ダリアは少し唸りながら僕たちを睨んでいる。
少しの間、膠着状態が続く。
下手に動いたら互いに危ない。それだけは分かった。
僕たちは睨み合いながら対峙していた。
そのうちだんだんと頭の中も冷静になってきた。
するとそこに、先ほど裏に行ったオーナーが帰ってきた。
そしてあのタクティクスというグループたちの前に立って言った。
「話は裏の方で聞こえていました。

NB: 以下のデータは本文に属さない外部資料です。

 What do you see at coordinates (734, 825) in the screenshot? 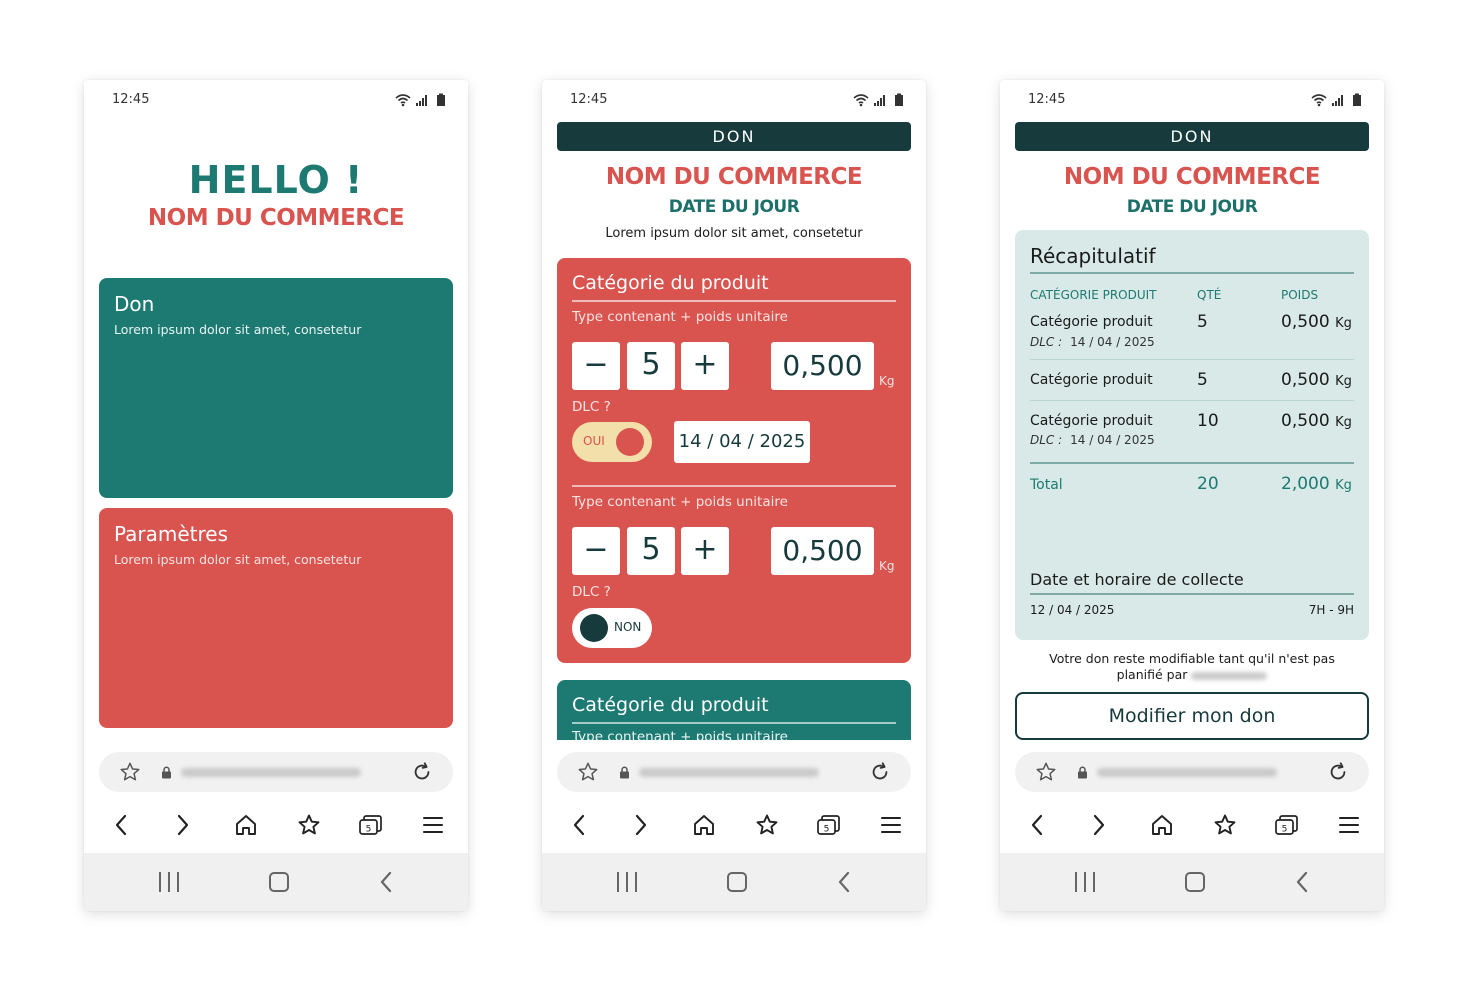
I see `browser-nav-bar: 5` at bounding box center [734, 825].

お代は結構ですのでもう二度と来ないでください」
「……ッチ‼ おいオメェら行くぞ‼」
ダリアがそう言うと取り巻きたちは渋々荷物をまとめ始めた。
僕は刀を降ろして腰のところに戻す。
「おいテメェら……!」
ダリアは睨みながら僕らに声をかけてきた。
「テメェらもコロシアムに参加する奴らだろ……? 本当に出場するなら覚悟しておけよ……‼」
そう言い残して彼は部下を率いながら店を出ていく。
「おいオメェら! リーダーに恐れて逃げるんじゃねぇぞ‼」
取り巻きの一人がそう言って勢いよくドアを閉めて行った。
店の中には吹っ飛ばされた忍者がぶつかって壊れたテーブルと割れた食器、落ちた料理が残っていた。
コーヒーはまだ冷め切っていなかった。